• _Do this_
Rewrite the lines below as a numbered list, omitting any blank lines.

• _Information shown_
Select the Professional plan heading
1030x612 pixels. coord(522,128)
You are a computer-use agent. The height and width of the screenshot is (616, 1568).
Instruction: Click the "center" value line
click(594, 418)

• _Response to this exercise_
1. Select the Professional plan heading
2. 1030x612 pixels. coord(522,128)
3. You are a computer-use agent. The height and width of the screenshot is (616, 1568).
4. Instruction: Click the "center" value line
5. click(594, 418)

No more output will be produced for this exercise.